= Thickness (graph theory) =

Number of planar subgraphs to cover a graph

In graph theory, the thickness of a graph G is the minimum number of planar graphs into which the edges of G can be partitioned. That is, if there exists a collection of k planar graphs, all having the same set of vertices, such that the union of these planar graphs is G, then the thickness of G is at most k. In other words, the thickness of a graph is the minimum number of planar subgraphs whose union equals to graph G.

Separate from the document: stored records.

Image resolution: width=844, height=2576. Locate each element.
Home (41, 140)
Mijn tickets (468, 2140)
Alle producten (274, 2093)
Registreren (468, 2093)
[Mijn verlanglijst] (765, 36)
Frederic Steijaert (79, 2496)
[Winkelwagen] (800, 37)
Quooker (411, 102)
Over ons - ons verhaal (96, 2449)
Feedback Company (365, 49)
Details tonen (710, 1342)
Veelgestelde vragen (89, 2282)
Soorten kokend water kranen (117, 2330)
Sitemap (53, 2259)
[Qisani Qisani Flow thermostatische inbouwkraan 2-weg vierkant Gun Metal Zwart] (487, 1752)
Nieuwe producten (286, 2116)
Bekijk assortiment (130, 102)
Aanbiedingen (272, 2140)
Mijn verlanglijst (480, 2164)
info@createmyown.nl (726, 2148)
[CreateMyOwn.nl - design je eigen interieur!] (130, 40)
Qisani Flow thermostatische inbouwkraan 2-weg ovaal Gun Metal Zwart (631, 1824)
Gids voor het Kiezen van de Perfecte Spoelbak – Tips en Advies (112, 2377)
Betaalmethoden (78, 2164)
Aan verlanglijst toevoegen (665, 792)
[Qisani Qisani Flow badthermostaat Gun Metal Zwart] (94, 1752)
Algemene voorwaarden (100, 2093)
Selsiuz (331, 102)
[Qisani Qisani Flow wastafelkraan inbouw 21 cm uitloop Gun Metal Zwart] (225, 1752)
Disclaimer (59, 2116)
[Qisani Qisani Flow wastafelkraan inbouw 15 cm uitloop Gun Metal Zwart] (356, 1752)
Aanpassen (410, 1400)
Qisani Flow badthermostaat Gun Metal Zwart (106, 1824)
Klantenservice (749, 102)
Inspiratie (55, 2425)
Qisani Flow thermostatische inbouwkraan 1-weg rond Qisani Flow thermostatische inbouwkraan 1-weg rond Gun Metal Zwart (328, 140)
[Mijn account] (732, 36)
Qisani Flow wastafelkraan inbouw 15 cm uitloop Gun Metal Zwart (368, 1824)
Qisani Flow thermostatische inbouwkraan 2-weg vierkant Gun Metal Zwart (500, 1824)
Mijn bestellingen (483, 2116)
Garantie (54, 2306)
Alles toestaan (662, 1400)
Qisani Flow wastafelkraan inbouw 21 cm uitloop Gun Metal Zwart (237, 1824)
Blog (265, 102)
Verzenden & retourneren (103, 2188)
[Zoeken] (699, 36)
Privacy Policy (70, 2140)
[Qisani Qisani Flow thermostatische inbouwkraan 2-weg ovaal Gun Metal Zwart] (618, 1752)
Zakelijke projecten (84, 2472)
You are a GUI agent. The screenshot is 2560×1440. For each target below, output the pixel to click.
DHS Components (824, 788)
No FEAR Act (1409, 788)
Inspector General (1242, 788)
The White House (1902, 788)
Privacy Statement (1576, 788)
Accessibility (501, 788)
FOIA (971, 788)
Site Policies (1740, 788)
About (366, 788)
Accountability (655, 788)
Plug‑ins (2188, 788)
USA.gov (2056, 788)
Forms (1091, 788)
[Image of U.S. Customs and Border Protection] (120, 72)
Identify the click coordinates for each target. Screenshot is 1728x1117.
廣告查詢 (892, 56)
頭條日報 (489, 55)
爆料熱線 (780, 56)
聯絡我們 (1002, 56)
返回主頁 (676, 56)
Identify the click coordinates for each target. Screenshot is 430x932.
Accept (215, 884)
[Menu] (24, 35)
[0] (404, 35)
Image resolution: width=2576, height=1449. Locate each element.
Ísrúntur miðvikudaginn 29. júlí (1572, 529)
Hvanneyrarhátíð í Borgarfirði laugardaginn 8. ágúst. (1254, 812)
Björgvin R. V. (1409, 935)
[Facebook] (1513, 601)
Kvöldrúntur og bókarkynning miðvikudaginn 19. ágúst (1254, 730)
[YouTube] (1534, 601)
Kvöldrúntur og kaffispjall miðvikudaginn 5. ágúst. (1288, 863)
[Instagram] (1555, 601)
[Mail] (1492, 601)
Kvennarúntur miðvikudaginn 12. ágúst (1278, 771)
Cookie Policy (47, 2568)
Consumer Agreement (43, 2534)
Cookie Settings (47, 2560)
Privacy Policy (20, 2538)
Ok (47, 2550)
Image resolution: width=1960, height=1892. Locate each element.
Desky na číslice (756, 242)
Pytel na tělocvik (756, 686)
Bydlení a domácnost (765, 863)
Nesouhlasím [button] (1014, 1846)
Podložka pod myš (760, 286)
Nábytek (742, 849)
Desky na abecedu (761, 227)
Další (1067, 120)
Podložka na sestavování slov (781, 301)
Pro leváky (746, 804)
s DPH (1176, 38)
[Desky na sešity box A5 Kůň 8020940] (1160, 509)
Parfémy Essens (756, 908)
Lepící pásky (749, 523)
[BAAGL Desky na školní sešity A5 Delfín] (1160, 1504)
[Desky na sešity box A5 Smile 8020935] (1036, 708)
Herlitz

Thus, a planar graph has thickness one. Graphs of thickness two are called biplanar graphs. The concept of thickness originates in the Earth–Moon problem on the chromatic number of biplanar graphs, posed in 1959 by Gerhard Ringel, and on a related 1962 conjecture of Frank Harary: Every graph on nine points or its complementary graph is non-planar. The problem is equivalent to determining whether the complete graph K_{9} is biplanar (it is not, and the conjecture is true). A comprehensive survey on the state of the arts of the topic as of 1998 was written by Petra Mutzel, Thomas Odenthal and Mark Scharbrodt.

==Specific graphs==
The thickness of the complete graph on n vertices, K_{n}, is

$\left \lfloor \frac{n+7}{6} \right\rfloor,$

except when n = 9, 10 for which the thickness is three.

With some exceptions, the thickness of a complete bipartite graph K_{a,b} is generally:

$\left \lceil \frac{ab}{2(a+b-2)} \right \rceil.$

==Properties==
Every forest is planar, and every planar graph can be partitioned into at most three forests. Therefore, the thickness of any graph G is at most equal to the arboricity of the same graph (the minimum number of forests into which it can be partitioned) and at least equal to the arboricity divided by three.

The graphs of maximum degree $d$ have thickness at most $\lceil d/2\rceil$. This cannot be improved: for a $d$-regular graph with girth at least $2d$, the high girth forces any planar subgraph to be sparse, causing its thickness to be exactly $\lceil d/2\rceil$.

Sulanke's nine-color Earth–Moon map, with adjacencies described by the join of a 6-vertex complete graph and 5-vertex cycle graph (center). Because the adjacencies in this graph are the union of those in two planar maps (left and right) it has thickness two.

Graphs of thickness $t$ with $n$ vertices have at most $t(3n-6)$ edges. Because this gives them average degree less than $6t$, their degeneracy is at most $6t-1$ and their chromatic number is at most $6t$. Here, the degeneracy can be defined as the maximum, over subgraphs of the given graph, of the minimum degree within the subgraph. In the other direction, if a graph has degeneracy $D$ then its arboricity and thickness are at most $D$. One can find an ordering of the vertices of the graph in which each vertex has at most $D$ neighbors that come later than it in the ordering, and assigning these edges to $D$ distinct subgraphs produces a partition of the graph into $D$ trees, which are planar graphs.

Even in the case $t=2$, the precise value of the chromatic number is unknown; this is Gerhard Ringel's Earth–Moon problem. An example of Thom Sulanke shows that, for $t=2$, at least 9 colors are needed.

==Related problems==
Thickness is closely related to the problem of simultaneous embedding. If two or more planar graphs all share the same vertex set, then it is possible to embed all these graphs in the plane, with the edges drawn as curves, so that each vertex has the same position in all the different drawings. However, it may not be possible to construct such a drawing while keeping the edges drawn as straight line segments.

A different graph invariant, the rectilinear thickness or geometric thickness of a graph G, counts the smallest number of planar graphs into which G can be decomposed subject to the restriction that all of these graphs can be drawn simultaneously with straight edges. The book thickness adds an additional restriction, that all of the vertices be drawn in convex position, forming a circular layout of the graph. However, in contrast to the situation for arboricity and degeneracy, no two of these three thickness parameters are always within a constant factor of each other.

==Computational complexity==
It is NP-hard to compute the thickness of a given graph, and NP-complete to test whether the thickness is at most two. However, the connection to arboricity allows the thickness to be approximated to within an approximation ratio of 3 in polynomial time.